[[ Task input, beginning ]]
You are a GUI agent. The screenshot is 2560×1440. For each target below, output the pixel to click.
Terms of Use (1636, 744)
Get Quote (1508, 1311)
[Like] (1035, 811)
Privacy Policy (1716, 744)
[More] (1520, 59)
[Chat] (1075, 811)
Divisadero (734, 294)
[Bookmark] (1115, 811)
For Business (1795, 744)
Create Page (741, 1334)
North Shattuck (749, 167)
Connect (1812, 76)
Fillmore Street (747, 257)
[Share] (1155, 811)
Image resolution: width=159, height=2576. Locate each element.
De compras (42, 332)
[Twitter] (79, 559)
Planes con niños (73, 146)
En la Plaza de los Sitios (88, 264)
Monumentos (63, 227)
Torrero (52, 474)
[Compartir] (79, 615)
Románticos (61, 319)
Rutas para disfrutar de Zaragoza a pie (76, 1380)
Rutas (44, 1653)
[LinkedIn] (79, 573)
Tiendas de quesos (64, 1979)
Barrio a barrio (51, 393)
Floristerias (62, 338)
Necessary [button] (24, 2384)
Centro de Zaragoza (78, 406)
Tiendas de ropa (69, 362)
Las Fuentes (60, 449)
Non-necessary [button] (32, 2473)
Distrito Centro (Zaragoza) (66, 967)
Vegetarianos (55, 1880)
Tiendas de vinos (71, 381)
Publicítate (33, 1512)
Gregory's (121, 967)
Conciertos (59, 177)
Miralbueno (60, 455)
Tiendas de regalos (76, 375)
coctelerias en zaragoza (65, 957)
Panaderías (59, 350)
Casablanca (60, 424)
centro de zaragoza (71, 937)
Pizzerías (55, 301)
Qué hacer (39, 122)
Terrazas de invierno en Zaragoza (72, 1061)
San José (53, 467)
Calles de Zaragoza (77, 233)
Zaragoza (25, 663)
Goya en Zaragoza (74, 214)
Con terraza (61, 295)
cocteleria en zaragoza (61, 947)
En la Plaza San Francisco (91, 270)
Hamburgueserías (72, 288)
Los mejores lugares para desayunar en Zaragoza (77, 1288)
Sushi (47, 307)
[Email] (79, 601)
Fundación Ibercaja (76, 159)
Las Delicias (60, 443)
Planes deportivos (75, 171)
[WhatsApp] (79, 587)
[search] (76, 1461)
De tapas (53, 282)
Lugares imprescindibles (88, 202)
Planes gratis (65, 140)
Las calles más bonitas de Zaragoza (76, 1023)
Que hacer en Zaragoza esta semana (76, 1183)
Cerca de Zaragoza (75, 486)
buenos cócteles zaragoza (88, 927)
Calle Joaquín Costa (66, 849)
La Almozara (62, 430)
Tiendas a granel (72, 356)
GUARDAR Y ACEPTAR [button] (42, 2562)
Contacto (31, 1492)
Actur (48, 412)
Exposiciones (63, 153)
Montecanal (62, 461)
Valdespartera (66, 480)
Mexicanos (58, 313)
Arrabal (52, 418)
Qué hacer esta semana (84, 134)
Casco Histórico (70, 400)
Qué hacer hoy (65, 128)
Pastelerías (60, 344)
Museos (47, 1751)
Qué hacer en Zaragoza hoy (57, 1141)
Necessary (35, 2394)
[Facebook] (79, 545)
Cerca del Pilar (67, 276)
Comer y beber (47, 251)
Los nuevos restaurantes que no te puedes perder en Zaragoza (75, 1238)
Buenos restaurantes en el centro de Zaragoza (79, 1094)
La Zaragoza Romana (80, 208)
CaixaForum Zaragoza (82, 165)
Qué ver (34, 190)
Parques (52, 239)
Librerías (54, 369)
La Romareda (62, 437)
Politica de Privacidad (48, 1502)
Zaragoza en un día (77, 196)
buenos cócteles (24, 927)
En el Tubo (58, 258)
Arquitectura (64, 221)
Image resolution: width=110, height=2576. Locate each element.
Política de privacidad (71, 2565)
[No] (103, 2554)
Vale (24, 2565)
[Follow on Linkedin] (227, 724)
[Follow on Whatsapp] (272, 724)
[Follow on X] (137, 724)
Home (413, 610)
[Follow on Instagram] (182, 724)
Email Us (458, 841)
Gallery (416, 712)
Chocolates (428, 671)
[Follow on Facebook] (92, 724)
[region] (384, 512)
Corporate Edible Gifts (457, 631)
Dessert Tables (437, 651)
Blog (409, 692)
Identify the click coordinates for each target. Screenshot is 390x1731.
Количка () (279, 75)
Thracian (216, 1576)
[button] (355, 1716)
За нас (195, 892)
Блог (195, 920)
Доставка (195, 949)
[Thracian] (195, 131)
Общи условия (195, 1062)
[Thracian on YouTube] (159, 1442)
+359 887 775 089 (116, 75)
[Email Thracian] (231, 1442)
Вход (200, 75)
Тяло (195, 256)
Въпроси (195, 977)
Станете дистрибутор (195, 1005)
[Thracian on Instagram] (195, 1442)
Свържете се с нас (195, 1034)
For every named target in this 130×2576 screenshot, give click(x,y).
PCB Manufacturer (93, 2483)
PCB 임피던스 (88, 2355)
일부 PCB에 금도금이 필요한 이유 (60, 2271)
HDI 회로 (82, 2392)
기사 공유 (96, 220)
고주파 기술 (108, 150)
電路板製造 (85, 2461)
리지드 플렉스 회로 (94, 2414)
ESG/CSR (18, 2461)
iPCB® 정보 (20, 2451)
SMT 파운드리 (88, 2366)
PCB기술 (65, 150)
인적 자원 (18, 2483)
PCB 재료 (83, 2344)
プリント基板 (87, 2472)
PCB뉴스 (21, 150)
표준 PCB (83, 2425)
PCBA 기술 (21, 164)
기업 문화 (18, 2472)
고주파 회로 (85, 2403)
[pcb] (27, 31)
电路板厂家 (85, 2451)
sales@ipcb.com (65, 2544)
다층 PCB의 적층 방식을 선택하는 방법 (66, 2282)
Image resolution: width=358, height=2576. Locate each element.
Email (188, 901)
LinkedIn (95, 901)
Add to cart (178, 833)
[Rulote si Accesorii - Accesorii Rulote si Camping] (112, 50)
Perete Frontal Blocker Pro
[[ Task input, end ]]
■ Work order ■
Beginning at the line above that contains "[button] (355, 1716)", return each line exactly through the line that contains "Свържете се с нас (195, 1034)", and no others.

■ Solved problem ■
[button] (355, 1716)
За нас (195, 892)
Блог (195, 920)
Доставка (195, 949)
[Thracian] (195, 131)
Общи условия (195, 1062)
[Thracian on YouTube] (159, 1442)
+359 887 775 089 (116, 75)
[Email Thracian] (231, 1442)
Вход (200, 75)
Тяло (195, 256)
Въпроси (195, 977)
Станете дистрибутор (195, 1005)
[Thracian on Instagram] (195, 1442)
Свържете се с нас (195, 1034)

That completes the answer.